• [Exercise]:
Locate every line in the material below that has the word "header". Copy each of those lines.

++++++++++

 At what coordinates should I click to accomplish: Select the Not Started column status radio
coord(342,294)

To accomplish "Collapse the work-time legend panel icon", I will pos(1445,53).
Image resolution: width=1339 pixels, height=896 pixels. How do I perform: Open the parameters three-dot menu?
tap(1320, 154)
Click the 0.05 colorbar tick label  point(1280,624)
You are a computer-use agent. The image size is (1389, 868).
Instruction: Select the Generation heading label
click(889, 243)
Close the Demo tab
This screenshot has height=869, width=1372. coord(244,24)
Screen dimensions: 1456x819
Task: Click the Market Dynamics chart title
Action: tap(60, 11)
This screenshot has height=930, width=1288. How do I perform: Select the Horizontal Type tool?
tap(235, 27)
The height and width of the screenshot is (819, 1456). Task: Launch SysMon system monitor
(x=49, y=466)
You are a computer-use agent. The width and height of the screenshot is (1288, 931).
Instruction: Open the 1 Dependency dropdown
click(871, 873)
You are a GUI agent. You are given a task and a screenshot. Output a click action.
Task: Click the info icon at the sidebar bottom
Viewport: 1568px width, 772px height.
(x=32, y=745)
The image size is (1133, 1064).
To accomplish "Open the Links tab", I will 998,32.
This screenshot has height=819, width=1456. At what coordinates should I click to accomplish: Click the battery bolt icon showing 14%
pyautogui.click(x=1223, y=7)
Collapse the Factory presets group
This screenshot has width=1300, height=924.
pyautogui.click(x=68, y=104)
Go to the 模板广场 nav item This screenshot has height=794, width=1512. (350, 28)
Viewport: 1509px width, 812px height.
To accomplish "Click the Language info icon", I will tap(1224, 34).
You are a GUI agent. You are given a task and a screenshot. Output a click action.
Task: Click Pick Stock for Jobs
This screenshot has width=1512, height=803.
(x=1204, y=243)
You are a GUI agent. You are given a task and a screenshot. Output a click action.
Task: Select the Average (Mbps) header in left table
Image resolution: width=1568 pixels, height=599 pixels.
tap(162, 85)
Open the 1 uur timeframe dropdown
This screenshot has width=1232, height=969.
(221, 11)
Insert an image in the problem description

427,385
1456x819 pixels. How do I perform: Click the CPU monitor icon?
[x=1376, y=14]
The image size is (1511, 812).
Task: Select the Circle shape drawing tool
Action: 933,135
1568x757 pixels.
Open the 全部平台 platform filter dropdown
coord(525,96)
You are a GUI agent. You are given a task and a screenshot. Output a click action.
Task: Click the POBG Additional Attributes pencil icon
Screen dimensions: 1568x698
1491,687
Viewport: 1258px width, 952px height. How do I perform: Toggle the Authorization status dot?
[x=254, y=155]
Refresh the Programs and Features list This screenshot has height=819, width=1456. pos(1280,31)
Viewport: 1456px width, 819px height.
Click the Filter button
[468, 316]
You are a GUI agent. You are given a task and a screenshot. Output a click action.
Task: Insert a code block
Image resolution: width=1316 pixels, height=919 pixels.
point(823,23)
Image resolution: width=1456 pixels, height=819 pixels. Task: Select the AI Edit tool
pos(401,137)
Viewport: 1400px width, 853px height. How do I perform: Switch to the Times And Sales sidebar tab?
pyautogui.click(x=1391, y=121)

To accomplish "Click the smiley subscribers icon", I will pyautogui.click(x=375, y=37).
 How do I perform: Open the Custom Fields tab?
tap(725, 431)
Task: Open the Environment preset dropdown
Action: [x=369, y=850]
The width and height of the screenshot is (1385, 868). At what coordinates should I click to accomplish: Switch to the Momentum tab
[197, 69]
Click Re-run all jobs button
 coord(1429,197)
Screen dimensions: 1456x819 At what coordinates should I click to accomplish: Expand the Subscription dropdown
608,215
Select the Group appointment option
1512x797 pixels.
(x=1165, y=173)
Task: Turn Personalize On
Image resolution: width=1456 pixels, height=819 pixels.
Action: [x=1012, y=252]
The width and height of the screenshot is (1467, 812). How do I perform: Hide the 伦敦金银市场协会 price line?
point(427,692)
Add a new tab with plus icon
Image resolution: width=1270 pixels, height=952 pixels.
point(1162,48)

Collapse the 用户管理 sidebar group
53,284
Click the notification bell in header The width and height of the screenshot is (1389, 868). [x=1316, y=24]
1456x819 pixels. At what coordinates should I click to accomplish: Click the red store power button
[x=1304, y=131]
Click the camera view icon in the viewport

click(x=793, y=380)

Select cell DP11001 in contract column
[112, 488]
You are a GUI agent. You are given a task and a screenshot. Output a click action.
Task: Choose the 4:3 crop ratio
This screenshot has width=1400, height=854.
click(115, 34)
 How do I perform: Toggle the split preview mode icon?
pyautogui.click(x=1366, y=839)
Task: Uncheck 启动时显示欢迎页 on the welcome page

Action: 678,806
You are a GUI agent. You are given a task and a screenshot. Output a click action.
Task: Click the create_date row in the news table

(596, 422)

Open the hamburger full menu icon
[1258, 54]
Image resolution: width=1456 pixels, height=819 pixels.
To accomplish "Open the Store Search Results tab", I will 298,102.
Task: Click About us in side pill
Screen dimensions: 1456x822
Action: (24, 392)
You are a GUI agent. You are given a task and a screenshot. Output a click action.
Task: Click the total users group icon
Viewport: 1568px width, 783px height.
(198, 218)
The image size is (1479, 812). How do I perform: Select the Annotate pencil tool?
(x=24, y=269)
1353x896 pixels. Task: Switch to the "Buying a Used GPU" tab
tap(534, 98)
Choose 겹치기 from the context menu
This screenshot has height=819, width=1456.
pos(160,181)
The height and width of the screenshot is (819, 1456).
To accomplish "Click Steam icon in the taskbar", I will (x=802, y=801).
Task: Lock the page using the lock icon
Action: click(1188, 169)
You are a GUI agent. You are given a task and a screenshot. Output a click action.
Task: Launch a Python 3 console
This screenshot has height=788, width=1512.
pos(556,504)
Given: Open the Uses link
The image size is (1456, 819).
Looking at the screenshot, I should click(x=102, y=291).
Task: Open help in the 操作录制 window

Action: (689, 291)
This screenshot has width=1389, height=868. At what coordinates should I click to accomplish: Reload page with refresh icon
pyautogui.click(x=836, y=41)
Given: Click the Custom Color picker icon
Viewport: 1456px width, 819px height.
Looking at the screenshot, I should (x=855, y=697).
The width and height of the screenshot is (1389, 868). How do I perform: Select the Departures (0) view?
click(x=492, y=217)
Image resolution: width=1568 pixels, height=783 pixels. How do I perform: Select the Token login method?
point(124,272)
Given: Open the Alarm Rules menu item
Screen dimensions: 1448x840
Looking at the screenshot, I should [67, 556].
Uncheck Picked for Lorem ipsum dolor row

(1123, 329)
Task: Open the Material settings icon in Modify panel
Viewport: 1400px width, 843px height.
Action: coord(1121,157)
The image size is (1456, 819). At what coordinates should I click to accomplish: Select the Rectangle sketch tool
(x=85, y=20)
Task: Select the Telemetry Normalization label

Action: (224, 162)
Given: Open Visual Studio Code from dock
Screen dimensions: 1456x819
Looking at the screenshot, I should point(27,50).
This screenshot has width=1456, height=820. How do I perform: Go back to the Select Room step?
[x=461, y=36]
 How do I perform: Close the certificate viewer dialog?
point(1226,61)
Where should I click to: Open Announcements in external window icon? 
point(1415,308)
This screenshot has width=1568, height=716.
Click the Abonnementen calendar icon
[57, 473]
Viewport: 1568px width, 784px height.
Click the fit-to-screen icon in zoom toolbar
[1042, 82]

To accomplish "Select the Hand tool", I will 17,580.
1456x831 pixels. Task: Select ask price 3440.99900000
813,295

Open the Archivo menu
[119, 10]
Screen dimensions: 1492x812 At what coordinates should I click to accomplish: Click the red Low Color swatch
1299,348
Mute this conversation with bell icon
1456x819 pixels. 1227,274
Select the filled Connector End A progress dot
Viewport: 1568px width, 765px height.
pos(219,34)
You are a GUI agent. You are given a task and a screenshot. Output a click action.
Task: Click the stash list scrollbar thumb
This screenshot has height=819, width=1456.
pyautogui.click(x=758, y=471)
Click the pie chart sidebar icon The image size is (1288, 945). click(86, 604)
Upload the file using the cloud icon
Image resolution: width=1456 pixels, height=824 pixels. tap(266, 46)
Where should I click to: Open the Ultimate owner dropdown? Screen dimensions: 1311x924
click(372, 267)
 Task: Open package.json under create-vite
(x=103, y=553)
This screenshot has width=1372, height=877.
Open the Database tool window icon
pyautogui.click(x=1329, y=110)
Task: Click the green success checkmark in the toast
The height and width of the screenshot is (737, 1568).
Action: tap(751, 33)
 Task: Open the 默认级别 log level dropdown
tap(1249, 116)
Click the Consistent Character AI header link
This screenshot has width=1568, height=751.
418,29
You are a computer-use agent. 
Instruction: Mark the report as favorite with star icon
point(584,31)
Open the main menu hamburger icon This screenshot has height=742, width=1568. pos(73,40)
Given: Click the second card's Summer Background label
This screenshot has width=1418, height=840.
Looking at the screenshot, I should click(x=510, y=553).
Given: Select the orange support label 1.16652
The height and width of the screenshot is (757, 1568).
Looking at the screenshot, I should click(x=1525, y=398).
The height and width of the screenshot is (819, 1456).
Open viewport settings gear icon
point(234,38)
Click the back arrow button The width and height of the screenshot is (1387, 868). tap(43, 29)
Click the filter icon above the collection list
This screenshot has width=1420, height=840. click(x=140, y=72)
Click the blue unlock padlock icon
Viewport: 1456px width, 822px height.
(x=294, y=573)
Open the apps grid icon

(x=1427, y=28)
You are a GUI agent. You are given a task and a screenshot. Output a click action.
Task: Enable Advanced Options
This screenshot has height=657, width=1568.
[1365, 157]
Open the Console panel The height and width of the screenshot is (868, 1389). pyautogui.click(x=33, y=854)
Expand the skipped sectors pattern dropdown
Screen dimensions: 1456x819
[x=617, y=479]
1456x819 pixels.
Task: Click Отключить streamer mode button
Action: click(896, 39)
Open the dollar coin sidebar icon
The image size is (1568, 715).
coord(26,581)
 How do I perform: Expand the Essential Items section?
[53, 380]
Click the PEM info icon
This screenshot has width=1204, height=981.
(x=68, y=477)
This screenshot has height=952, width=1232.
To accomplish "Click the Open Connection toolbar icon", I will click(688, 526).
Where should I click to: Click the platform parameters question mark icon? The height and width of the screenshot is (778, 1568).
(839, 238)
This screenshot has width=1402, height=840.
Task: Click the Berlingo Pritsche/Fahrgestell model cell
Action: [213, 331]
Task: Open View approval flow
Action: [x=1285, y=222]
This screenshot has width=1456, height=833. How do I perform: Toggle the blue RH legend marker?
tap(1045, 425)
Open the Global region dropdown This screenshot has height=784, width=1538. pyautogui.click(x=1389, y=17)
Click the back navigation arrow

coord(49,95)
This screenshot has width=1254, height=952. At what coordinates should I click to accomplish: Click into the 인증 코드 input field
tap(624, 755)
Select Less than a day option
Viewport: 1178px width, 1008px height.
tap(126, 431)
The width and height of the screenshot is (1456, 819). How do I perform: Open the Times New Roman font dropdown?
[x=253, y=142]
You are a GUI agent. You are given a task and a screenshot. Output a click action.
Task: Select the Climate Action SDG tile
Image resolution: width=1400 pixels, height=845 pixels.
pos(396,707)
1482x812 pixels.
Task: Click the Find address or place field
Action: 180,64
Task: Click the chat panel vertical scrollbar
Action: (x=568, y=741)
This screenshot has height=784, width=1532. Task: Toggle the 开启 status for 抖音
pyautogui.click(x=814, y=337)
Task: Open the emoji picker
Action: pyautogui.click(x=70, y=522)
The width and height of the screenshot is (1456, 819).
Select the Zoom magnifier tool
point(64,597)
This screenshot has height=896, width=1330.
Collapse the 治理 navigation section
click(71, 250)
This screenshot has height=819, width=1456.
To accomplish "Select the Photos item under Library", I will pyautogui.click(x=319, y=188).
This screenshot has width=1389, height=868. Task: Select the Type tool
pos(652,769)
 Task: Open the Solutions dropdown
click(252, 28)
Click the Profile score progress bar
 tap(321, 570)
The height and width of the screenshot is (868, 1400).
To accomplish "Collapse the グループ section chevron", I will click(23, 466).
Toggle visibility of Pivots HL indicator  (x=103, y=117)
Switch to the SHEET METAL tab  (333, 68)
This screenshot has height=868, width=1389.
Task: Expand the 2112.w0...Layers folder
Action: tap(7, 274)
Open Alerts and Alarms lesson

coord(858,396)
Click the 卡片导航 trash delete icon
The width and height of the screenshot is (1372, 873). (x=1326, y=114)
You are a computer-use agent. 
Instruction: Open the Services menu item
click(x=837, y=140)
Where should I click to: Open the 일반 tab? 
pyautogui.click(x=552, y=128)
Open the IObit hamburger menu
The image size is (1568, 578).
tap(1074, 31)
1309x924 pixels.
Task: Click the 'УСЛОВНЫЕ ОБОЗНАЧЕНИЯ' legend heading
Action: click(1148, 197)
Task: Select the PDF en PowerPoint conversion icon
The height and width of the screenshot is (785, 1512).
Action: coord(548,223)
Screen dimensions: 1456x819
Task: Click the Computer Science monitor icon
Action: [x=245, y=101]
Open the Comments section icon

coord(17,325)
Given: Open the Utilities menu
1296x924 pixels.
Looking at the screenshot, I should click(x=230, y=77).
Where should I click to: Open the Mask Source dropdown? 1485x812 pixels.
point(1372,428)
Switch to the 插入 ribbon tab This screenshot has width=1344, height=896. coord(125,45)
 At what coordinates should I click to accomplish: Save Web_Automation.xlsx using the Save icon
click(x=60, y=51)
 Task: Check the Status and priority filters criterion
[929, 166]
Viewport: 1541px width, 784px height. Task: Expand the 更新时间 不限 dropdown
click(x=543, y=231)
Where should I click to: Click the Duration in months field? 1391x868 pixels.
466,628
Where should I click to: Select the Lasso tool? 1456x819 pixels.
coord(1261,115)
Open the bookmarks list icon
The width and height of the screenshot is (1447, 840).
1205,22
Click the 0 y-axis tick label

++++++++++

• [Answer space]:
Task: Select the Average (Mbps) header in left table
Click the notification bell in header The width and height of the screenshot is (1389, 868). [x=1316, y=24]
Click the Consistent Character AI header link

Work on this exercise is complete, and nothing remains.